Discussion
Subdural empyema is a rare and fatal intracranial complication of chronic otitis media with a mortality rate of 12.2% to 28%.11,17 The predisposing risk factors include neglected middle ear infections, lack of access to health care and availability of imaging modalities such as CT scan and/or MRI, immunosuppression, and poor economic status.7,10,18,19Over the past years, the incidence of complications of otitis media have decreased with the use of antibiotics, improved imaging studies, the introduction of the pneumococcal vaccine, and multidisciplinary management.6,7
Clinical presentation : The symptoms and signs in patients with subdural empyema are due to pus collection and the mass effect on the brain. The classical triad of presentation which include headache, fever and vomiting is present only in 36% to 50% of the patients. Showing that the triad is not very sensitive in diagnosing subdural abscess. To emphasise this fact, as was already mentioned above in the case study, the patient had only fever from the so called ‘classic triad’. Therefore, it is generally agreed that the symptom complex of fever, headache, vomiting, and altered mental status is rather more precise.8,16,20 Even with this, due to the rarity of the condition, the diagnosis is often delayed if not missed. Therefore, physicians need to have a high index of suspicion in patients who have history of COM.
Investigation : Radio-imaging using CT scan or MRI is required to confirm the diagnosis.
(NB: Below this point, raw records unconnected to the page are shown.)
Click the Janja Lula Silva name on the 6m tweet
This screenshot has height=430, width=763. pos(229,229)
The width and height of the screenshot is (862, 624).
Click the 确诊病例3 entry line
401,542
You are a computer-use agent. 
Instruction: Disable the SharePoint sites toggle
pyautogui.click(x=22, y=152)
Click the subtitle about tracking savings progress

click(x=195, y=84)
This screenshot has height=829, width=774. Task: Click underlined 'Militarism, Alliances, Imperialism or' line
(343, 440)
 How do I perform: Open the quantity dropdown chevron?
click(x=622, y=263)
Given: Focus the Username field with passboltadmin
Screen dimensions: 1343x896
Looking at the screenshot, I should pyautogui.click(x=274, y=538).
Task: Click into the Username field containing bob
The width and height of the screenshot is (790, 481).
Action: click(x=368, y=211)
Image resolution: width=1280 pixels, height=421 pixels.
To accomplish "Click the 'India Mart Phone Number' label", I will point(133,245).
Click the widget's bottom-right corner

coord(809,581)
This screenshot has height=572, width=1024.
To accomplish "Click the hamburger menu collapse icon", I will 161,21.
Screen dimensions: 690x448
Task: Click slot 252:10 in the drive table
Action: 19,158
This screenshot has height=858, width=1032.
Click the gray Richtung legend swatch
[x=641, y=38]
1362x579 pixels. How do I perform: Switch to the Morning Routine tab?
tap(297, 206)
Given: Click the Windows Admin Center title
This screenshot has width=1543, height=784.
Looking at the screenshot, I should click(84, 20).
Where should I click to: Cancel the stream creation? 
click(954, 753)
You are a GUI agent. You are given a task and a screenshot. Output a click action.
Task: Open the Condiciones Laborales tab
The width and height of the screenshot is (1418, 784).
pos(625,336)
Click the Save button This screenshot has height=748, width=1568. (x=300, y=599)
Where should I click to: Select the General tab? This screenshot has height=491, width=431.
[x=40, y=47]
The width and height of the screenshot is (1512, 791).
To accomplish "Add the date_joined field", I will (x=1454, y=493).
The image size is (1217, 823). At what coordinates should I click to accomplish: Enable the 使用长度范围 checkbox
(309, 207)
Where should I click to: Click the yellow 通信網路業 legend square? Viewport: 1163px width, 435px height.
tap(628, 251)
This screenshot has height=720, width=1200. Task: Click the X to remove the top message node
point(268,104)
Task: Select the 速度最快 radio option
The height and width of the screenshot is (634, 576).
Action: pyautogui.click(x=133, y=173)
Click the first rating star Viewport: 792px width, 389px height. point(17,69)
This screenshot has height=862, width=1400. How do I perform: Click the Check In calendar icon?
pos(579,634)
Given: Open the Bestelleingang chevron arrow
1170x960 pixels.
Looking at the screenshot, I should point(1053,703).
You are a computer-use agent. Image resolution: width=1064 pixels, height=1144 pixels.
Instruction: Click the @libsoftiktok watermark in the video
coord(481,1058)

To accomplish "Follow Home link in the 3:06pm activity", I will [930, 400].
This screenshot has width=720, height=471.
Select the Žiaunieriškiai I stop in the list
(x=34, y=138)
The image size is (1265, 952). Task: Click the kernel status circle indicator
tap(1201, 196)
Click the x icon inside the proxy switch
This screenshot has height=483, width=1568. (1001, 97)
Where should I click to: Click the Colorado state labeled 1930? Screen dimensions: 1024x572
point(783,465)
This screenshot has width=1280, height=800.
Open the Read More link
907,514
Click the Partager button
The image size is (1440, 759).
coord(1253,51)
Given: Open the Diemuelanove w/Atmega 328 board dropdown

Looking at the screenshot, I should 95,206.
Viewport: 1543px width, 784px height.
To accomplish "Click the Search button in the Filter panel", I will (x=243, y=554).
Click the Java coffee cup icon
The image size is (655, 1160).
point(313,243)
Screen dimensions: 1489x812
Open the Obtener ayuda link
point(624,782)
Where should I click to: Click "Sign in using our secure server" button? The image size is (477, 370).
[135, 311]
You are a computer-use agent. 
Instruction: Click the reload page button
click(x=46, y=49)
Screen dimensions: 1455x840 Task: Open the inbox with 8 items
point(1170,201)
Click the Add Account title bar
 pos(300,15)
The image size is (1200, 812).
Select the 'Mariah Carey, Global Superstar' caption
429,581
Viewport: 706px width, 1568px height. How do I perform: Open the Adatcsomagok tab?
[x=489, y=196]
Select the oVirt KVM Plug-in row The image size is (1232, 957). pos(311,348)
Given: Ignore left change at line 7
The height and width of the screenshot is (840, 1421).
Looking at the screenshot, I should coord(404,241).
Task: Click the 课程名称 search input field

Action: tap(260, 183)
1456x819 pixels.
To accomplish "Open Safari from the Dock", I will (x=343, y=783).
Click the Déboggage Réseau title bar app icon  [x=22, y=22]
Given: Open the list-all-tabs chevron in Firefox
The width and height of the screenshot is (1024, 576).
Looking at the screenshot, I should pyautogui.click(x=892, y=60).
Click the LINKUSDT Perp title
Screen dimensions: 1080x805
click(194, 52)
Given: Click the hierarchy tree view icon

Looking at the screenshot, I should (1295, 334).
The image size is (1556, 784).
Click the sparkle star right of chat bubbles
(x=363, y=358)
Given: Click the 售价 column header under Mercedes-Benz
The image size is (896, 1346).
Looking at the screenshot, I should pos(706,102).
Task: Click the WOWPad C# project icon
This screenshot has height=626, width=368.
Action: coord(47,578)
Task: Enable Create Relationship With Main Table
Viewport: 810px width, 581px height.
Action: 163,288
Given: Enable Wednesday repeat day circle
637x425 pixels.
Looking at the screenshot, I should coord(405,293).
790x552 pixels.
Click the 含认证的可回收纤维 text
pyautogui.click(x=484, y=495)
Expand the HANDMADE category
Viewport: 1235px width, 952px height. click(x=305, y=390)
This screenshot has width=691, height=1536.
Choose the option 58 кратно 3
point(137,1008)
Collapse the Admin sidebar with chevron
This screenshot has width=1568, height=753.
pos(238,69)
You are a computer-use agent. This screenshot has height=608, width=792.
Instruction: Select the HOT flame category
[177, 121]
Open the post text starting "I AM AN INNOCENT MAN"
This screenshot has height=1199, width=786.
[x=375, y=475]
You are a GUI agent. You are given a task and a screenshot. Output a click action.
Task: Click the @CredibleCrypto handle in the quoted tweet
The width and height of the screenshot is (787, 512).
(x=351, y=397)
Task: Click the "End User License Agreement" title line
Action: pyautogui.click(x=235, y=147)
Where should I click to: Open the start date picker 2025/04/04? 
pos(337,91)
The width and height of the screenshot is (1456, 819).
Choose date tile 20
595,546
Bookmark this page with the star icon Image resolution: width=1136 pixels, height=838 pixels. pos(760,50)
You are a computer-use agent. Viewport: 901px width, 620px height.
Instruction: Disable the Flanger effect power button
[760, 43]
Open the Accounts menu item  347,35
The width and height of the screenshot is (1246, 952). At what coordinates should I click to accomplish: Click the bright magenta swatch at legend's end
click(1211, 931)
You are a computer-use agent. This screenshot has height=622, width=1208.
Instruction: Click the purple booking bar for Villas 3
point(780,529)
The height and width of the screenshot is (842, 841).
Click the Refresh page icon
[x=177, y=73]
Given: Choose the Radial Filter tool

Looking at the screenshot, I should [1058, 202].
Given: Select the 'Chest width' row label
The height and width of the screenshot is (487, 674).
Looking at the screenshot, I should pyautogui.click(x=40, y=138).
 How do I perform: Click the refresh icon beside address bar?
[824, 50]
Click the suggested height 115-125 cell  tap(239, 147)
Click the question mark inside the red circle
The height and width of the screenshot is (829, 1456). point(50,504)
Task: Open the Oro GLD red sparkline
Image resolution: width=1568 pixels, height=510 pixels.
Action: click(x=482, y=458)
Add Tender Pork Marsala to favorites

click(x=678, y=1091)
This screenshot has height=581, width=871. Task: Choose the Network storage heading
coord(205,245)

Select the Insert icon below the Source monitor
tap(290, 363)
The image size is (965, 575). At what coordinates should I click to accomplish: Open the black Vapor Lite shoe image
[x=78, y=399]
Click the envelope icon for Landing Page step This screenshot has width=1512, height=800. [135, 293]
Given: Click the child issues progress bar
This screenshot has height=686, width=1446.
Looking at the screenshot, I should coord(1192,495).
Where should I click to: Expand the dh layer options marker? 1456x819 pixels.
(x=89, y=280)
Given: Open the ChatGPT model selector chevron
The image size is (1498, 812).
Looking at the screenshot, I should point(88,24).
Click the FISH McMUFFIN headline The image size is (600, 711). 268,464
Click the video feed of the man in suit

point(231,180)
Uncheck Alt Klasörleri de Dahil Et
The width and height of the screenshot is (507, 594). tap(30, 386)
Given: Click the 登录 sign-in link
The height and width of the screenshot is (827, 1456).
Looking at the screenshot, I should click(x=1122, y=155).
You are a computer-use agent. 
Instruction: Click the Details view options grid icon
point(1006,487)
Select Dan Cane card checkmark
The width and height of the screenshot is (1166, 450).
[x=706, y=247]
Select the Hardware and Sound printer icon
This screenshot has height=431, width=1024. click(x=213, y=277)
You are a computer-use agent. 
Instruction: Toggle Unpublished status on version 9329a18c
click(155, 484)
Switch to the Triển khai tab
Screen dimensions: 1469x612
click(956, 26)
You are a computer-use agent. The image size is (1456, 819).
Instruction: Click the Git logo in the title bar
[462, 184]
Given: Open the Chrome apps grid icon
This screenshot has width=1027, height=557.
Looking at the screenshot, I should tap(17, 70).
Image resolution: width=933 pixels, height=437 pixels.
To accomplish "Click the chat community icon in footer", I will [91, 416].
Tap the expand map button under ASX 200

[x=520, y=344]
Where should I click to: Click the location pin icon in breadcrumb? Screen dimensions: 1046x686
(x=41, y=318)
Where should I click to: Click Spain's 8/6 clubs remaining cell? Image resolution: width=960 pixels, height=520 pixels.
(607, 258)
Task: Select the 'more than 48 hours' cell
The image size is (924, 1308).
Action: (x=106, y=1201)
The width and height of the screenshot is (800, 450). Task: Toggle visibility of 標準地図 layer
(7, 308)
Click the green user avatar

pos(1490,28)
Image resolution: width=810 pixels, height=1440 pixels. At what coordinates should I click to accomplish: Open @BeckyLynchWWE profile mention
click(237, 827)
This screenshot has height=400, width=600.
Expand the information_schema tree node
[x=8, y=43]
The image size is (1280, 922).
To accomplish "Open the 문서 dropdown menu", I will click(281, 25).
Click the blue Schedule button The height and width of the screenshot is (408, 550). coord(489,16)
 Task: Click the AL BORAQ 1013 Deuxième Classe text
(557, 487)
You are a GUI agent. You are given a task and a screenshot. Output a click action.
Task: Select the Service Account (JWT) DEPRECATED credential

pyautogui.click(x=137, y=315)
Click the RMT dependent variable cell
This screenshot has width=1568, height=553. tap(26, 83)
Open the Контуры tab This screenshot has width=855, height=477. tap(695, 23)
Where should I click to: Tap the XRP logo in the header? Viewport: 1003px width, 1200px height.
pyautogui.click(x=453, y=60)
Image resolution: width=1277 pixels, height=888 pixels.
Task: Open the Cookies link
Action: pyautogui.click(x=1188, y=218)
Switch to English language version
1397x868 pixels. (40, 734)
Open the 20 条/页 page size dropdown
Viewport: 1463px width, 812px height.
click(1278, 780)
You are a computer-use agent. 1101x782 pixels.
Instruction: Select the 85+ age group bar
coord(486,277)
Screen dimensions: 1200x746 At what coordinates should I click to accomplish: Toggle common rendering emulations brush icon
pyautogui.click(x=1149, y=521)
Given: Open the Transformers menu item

In the early stages of the disease however, CT scan can be normal in 63% of the cases.8 As MRI can identify intracranial edema better than CT scan, it is more preferable to use MRI for earlier diagnosis of intracranial complication.6 Similarly MRI is better in recognizing the extension of the empyema into the interhemispheric fissure and the posterior fossa.14 Hence, in suspected cases of intracranial subdural empyema for accurate diagnosis MRI is the gold standard with a sensitivity of 93%.8,12 Laboratory analysis of blood shows elevated WBC, ESR, and C-reactive protein.6 Culture and sensitivity of intraoperative pus should be done, even though often empyema is sterile and has no yield in 50% of the cases.6,8,16 It was similar in our case. This is due to the administration of antibiotics before the diagnosis is made.
Management : The mainstay treatment of subdural empyema includes the use of antibiotics and surgical evacuation of the pus. There should be immediate initiation of broad spectrum antibiotics. A combination of oxacillin/nafcillin, a third-generation cephalosporin and metronidazole covers the most common pathogens. Due to the increasing presence of penicillin resistant Streptococcus pneumoniae andStaphylococcus aureus the use of vancomycin instead of oxacillin is preferred.6,8,15,16,21 This was done in our case and the outcome was satisfactory. Most recommend a minimum 2 weeks of IV antibiotics while others suggest continuation for 6 weeks. In our case, the two weeks of IV antibiotics were found to be adequate. But almost all agree that IV antibiotics must be followed by 6 weeks of oral antibiotics.6,8,15,22
Surgical drainage of the subdural pus is the next crucial step following the initiation of antibiotics. The surgical procedure can either be craniotomy or burr whole. Craniotomy is preferred as it allows adequate exploration; complete removal of pus, loculations, and the possible calcifications on the abscess wall, and effective decompression of increased intracranial pressure.8,11,14,16 Moreover, recurrence of subdural empyema is more common in Burr hole (almost 40%) as compared to craniotomy.15,16,20 However, in the weak patients or those in septic shock or when the empyema is parafalcine, Burr hole is the preferred procedure. The surgical intervention should be done as soon as possible, since any delay results in worsening of outcome. Disability reaches as high as 70% in those who were operated after 72 hours of presentation as compared to the 10% in those who were operated within 72 hours.11,15,17
Administration of prophylactic anticonvulsants is advised as seizures occur in 32% to 44% of patients with subdural empyema.15,16,20 Moreover mannitol should be given preoperatively and postoperatively to reduce the increased intracranial pressure.6,15,21 After the patient stabilizes the chronic otitis media and mastoiditis should be properly treated by the ENT specialists.3,6,10 Similarly our patient was later on transferred to the ENT department where her chronic otitis media was properly addressed.
Factors such as age of the patient, delay in presentation, extent of the sepsis, and the subdural empyema along with level of consciousness at presentation significantly affect the outcome of the patient.16 Morbidities such as sensorineural hearing loss, residual neurological deficits including seizures and hemiparesis are seen in about 28% of the survivors.3,11 Therefore to achieve good results early diagnosis, immediate surgical intervention, and appropriate antibiotic therapy are of paramount importance.